_Aim:_ Render the items as a JSON list of strings, one string per line, beginning at the line that contains "This screenshot has width=1344, height=896." and stopping after the line that contains "coord(505,753)". Leave out the pictures and any blank lines.

_Data for the task:_
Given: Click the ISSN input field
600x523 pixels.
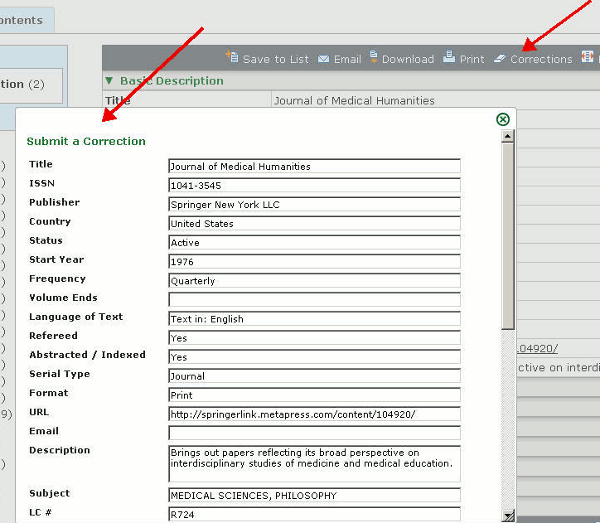Looking at the screenshot, I should pyautogui.click(x=314, y=185).
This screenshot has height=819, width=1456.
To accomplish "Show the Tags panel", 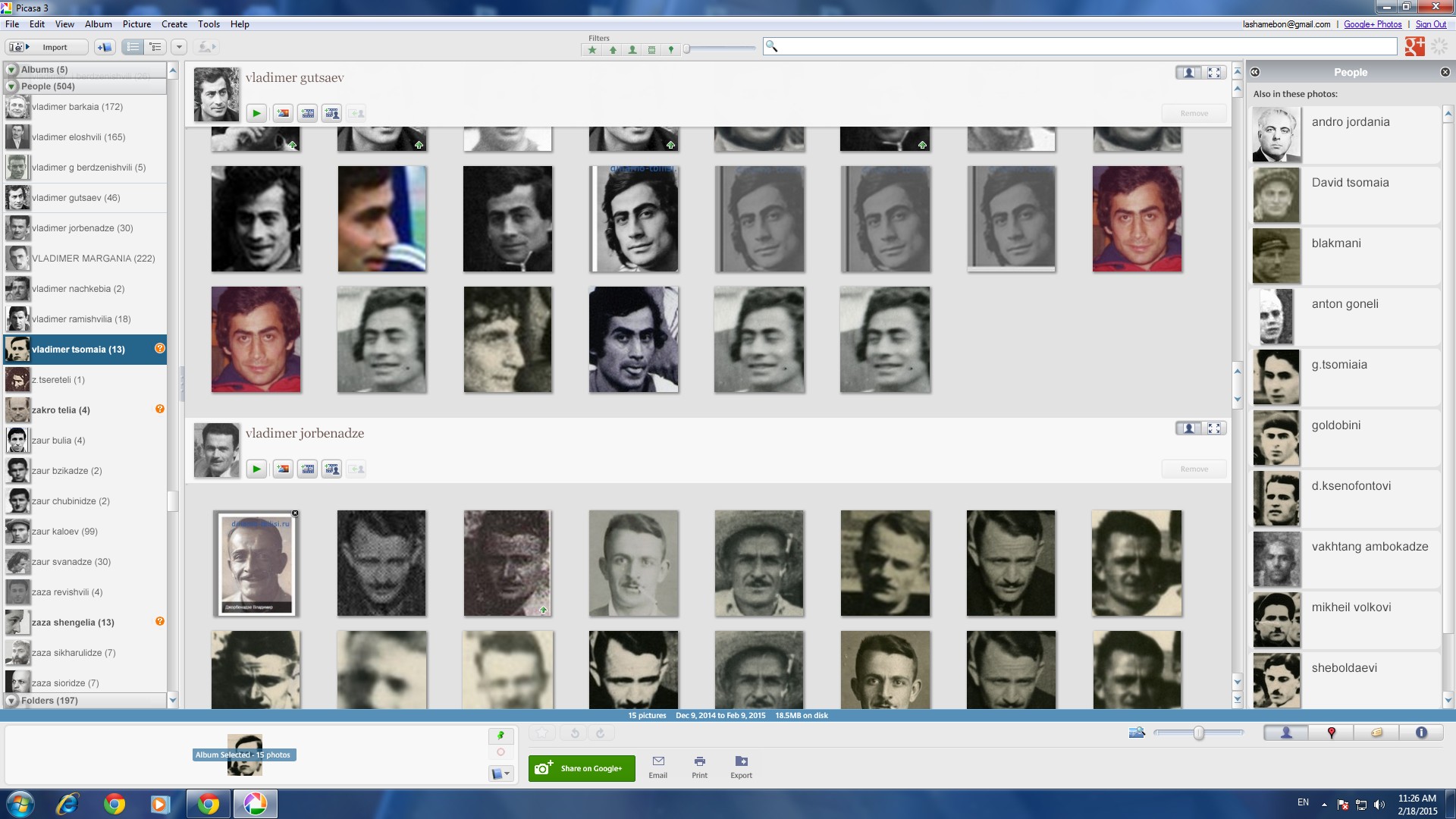I will click(1376, 733).
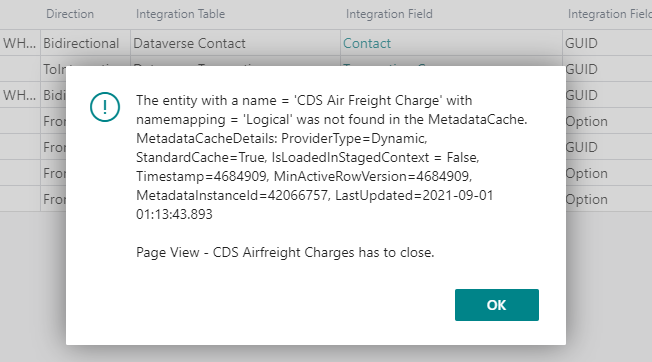
Task: Select the Integration Field column header
Action: (x=389, y=14)
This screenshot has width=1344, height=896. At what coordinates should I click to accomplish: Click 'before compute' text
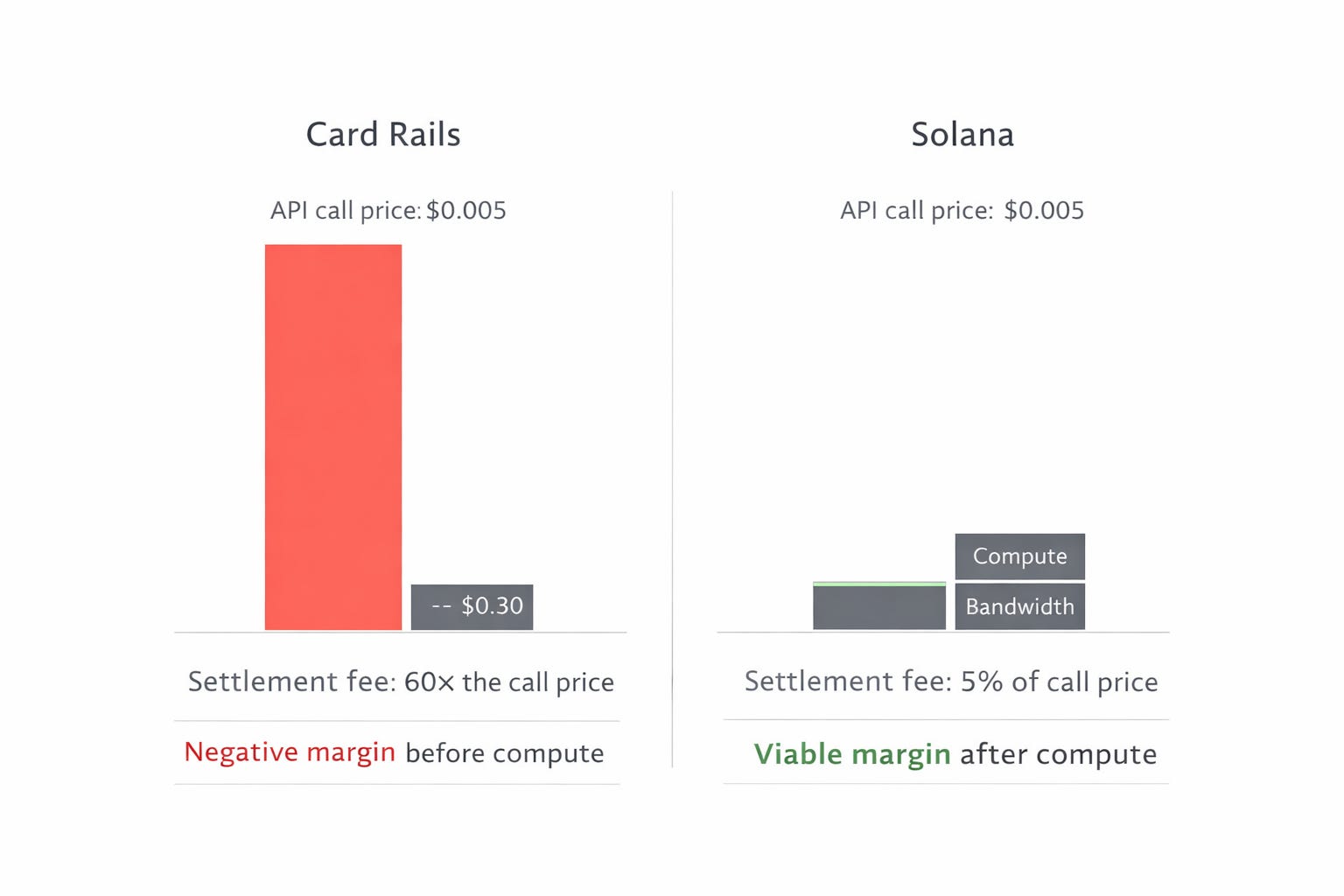coord(505,753)
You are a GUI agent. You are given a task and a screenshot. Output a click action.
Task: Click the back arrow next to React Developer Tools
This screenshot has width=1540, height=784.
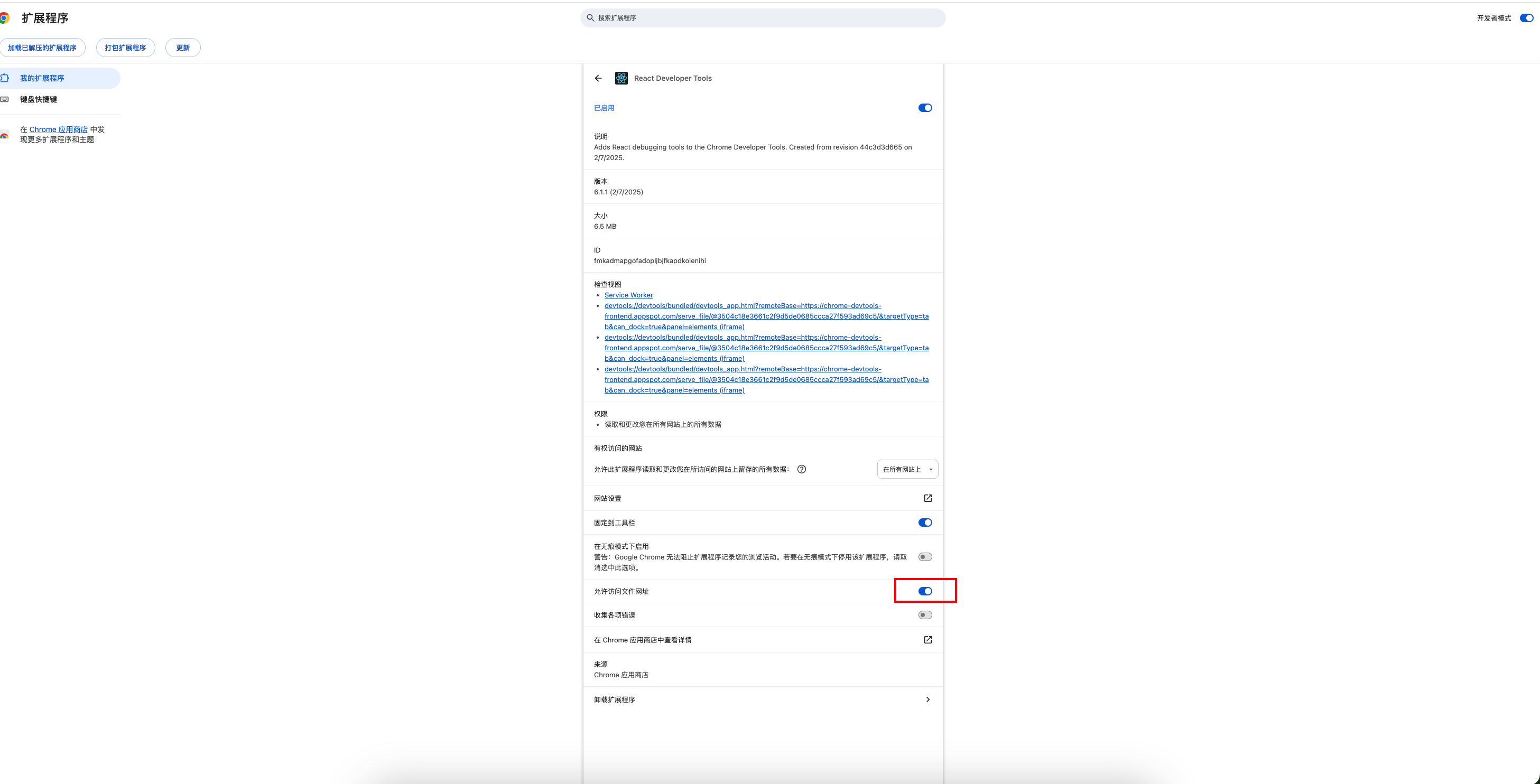(598, 78)
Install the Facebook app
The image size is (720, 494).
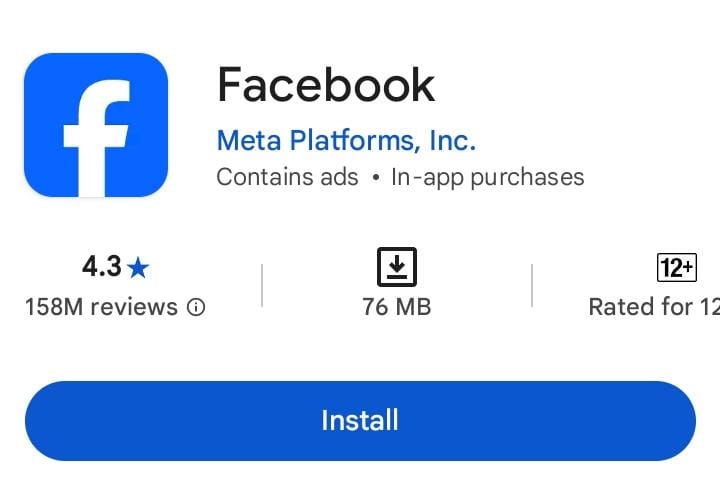pyautogui.click(x=360, y=421)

_Result below:_
[
  "This screenshot has width=1344, height=896. At what coordinates should I click to accomplish: Click 'before compute' text",
  "coord(505,753)"
]